DeepMind a ensuite été chargé de tester un second jeu vidéo, appelé Wolfpack. Cette fois, il y avait trois agents de l’IA : deux d’entre eux ont eu le rôle des loups tandis que le troisième détenait le rôle de la proie. Contrairement au jeu précédent, celui-ci encourage la coopération : si les deux loups sont près de la proie lorsque celle-ci est capturée, alors les deux reçoivent une récompense, indépendamment de celui qui l’a capturée :
« L’idée est que la proie est dangereuse – un loup solitaire peut la surmonter, mais il risque de perdre la carcasse à cause des charognards. Cependant, lorsque les deux loups capturent la proie ensemble, ils peuvent mieux protéger la carcasse contre les charognards, et donc recevoir une récompense plus élevée », explique l’équipe dans leur rapport.
Concernant le premier jeu, les agents de DeepMind ont appris que l’agressivité et l’égoïsme leur permettait d’obtenir le résultat le plus favorable dans l’environnement en question, mais ils ont également compris que dans le jeu Wolfpack, la coopération était la clé pour un plus grand succès individuel.
Et bien qu’il ne s’agisse que de simples petits jeux informatiques, le message est clair : si vous mettez différents systèmes d’IA en concurrence alors la situation pourrait vite déborder si leurs objectifs ne sont pas équilibrés (dans le but de bénéficier aux humains), car chaque IA souhaiterait alors obtenir le résultat optimal.

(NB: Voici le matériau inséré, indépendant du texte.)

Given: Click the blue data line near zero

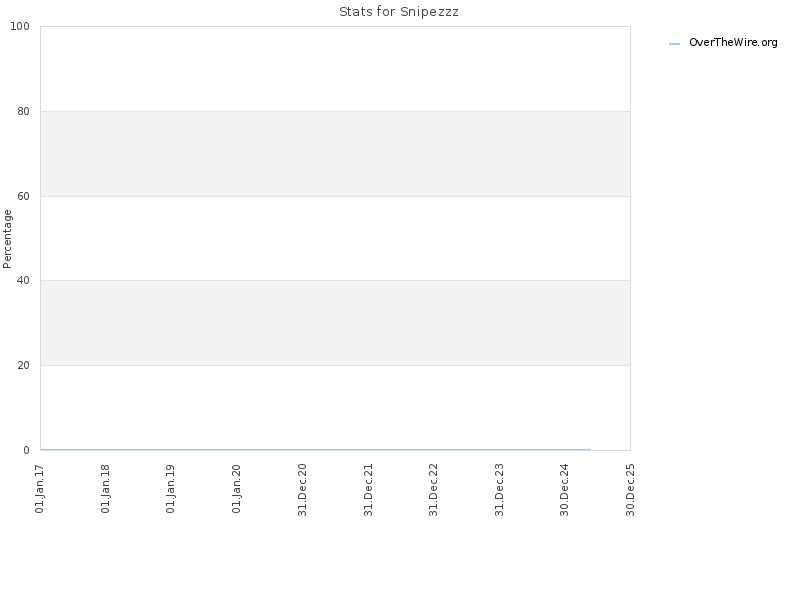Looking at the screenshot, I should tap(315, 449).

« Les systèmes d’IA ont aujourd’hui des capacités impressionnantes mais étroites. Il semble que nous allons continuer à réduire leurs contraintes, et dans le cas extrême, ils atteindront une performance humaine sur pratiquement toutes les tâches intellectuelles. Il est difficile de comprendre à quel point une IA humaine pourrait bénéficier à la société, et il est tout aussi difficile d’imaginer à quel point cela pourrait nuire à la société si celle-ci est conçue ou utilisée de manière incorrecte », a expliqué Elon Musk, fondateur d’OpenAI, une nouvelle association de recherche dédiée à l’éthique de l’intelligence artificielle.
L’équipe de Google n’a pas encore publié son étude car elle doit encore être évaluée par les pairs, mais les premiers résultats (que vous pouvez consulter en fin d’article), révèlent que le simple fait de concevoir des robots et des IA, ne signifie pas qu’ils estimerons nos directives et nos intérêts comme étant une priorité absolue.